REQUIREMENT. Provide only the number of lines in the records below that include "agent".

SUPPLIED INFORMATION.
★ ★ ★
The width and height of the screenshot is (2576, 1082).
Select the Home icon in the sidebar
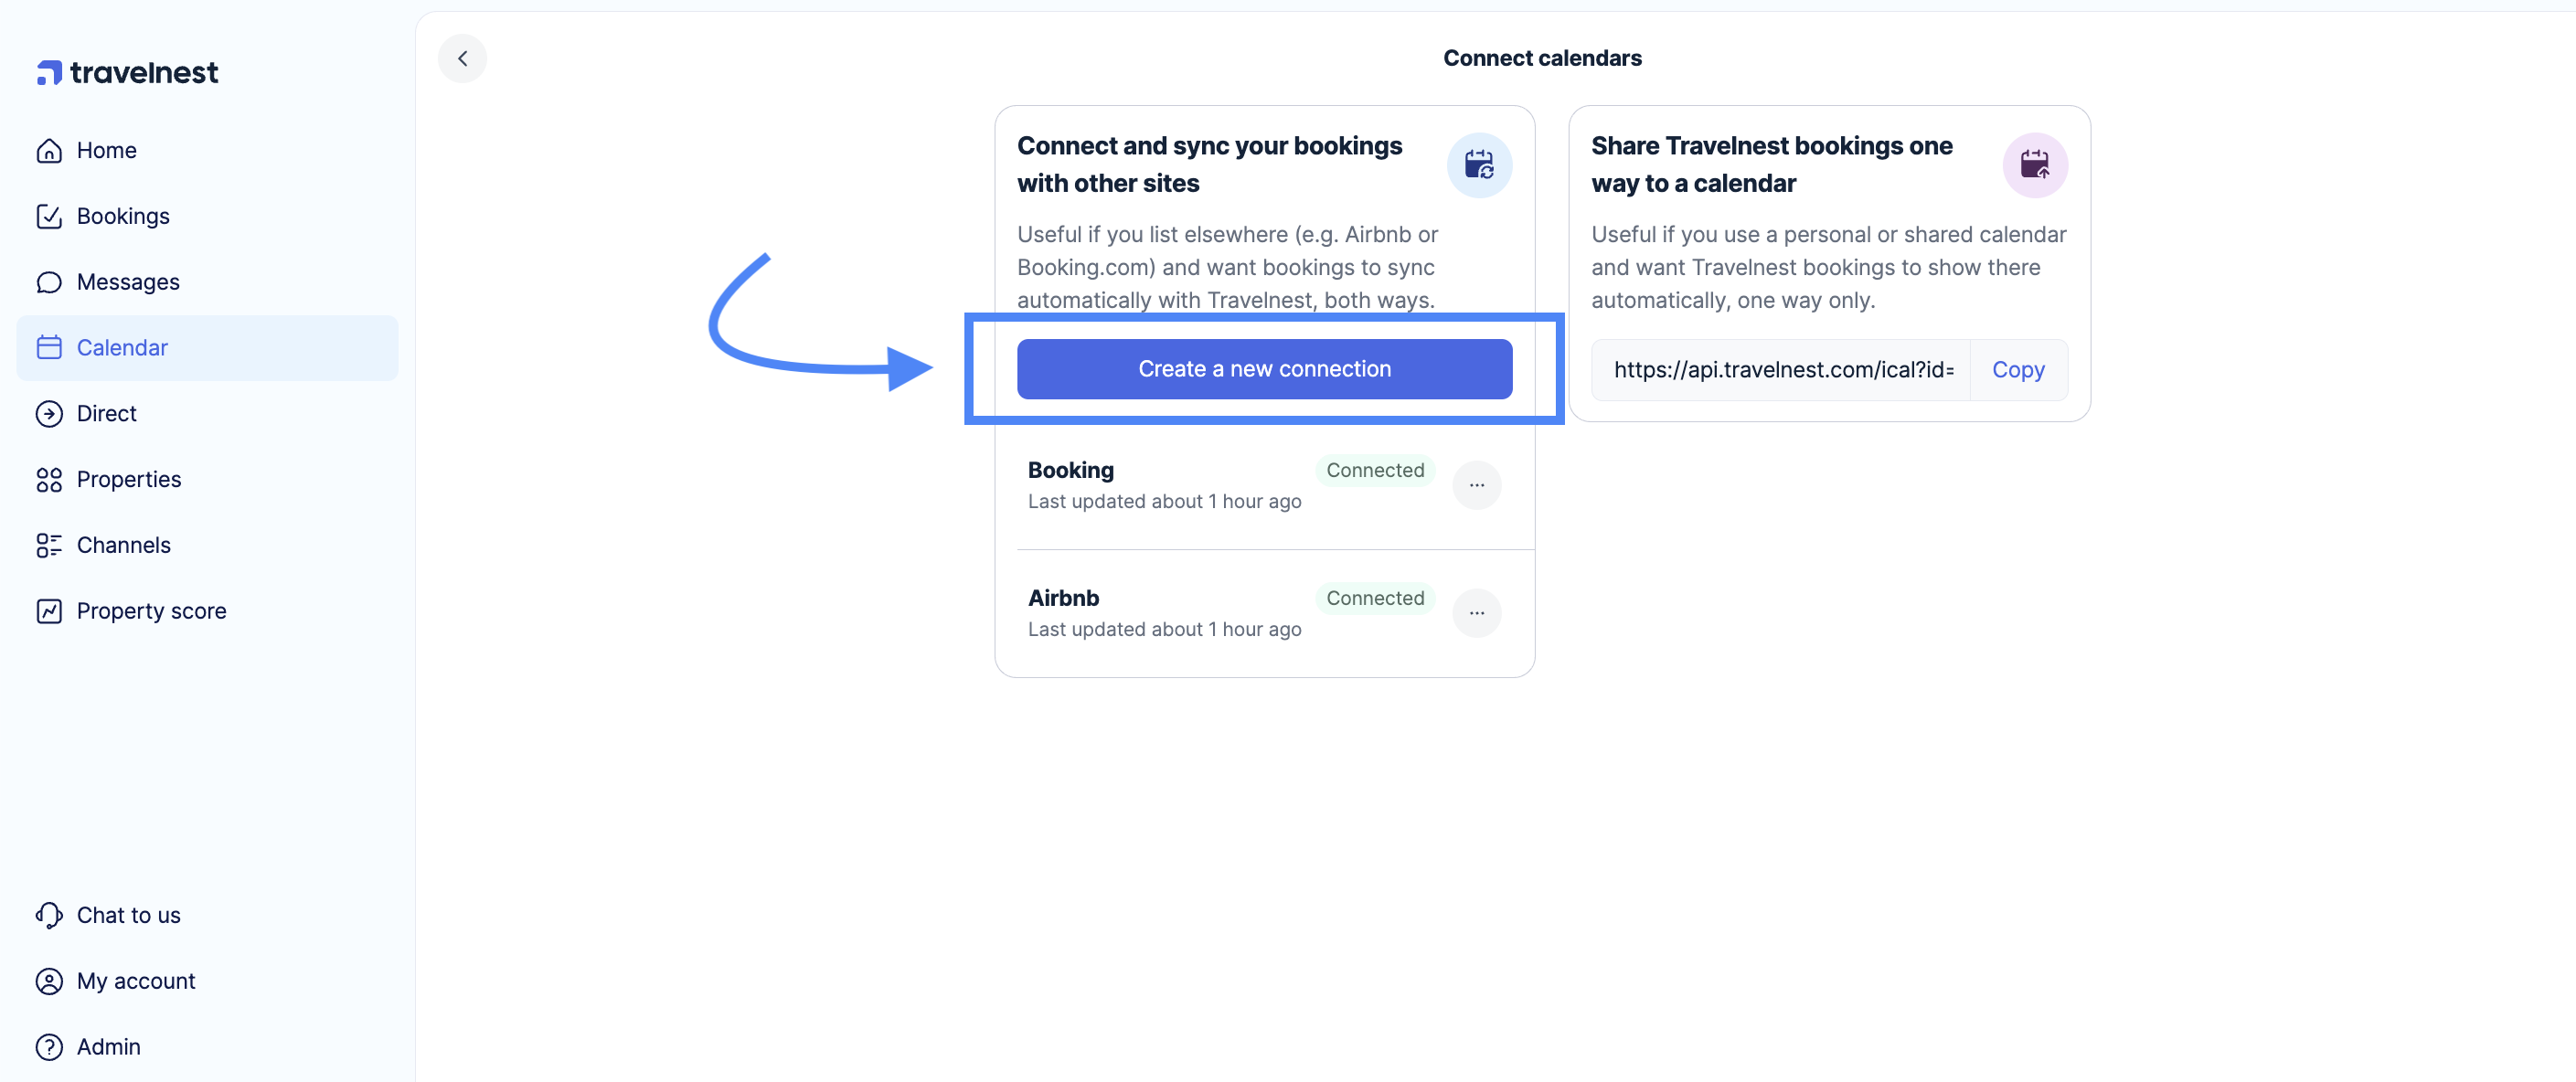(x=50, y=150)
★ ★ ★
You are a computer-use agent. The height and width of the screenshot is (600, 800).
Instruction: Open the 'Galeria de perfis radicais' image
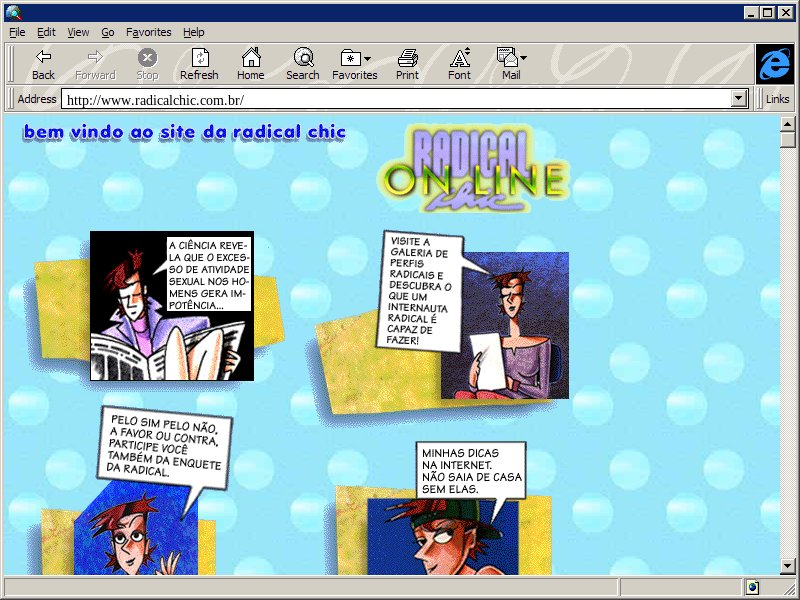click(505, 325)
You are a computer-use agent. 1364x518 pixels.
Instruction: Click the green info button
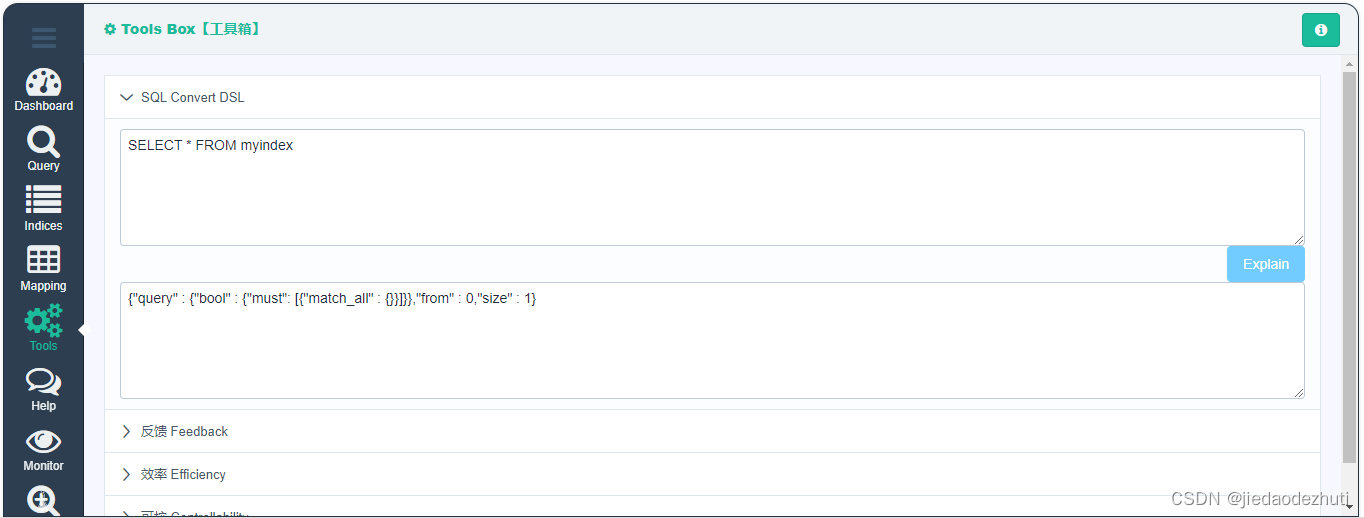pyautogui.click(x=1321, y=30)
★ ★ ★
ANSWER. 2